▶ [What you should do] Only one stretch of the data should be retyped: the lines from the line containing "Click the quoted" through the line containing "the back arrow". Keep pictures out of it.
───── Dataset extract ─────
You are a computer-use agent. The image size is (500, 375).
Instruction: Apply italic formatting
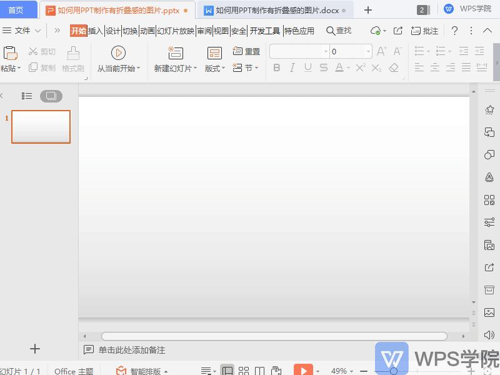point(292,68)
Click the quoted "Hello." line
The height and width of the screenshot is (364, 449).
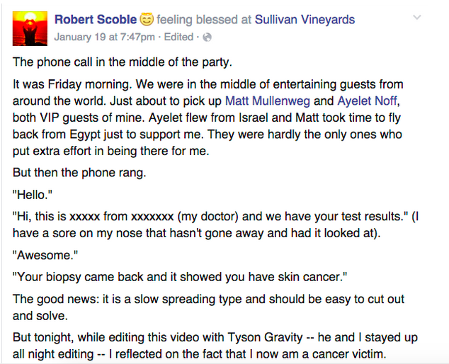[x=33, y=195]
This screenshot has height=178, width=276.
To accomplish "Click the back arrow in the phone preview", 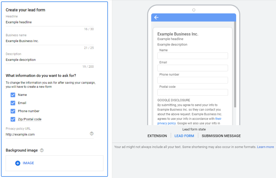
─────
───── Dataset extract ─────
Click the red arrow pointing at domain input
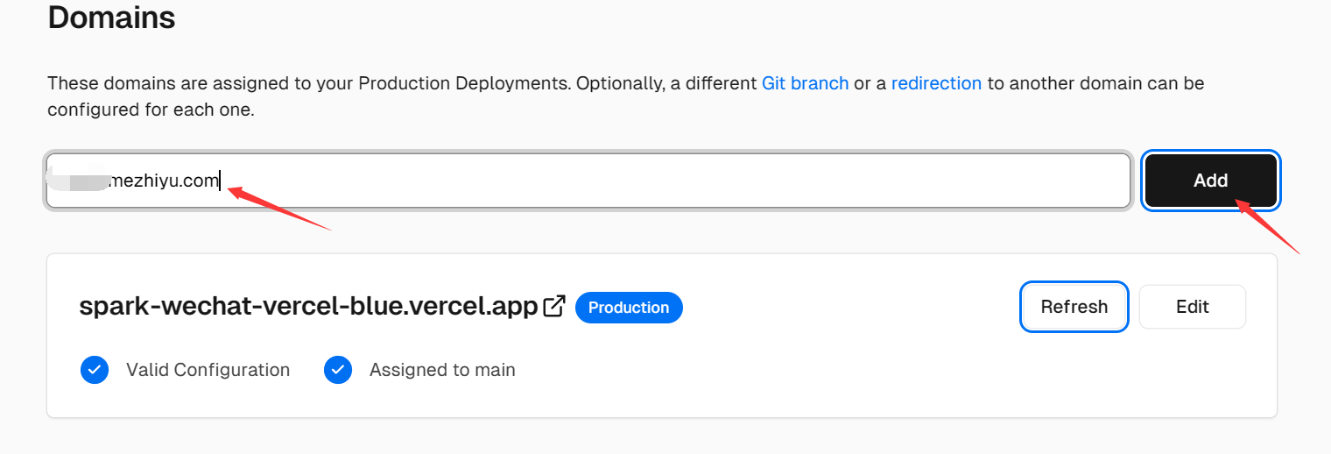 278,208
─────
▶ [Problem solution]
Click the quoted "Hello." line
The height and width of the screenshot is (364, 449).
[x=33, y=195]
This screenshot has height=178, width=276.
To accomplish "Click the back arrow in the phone preview", 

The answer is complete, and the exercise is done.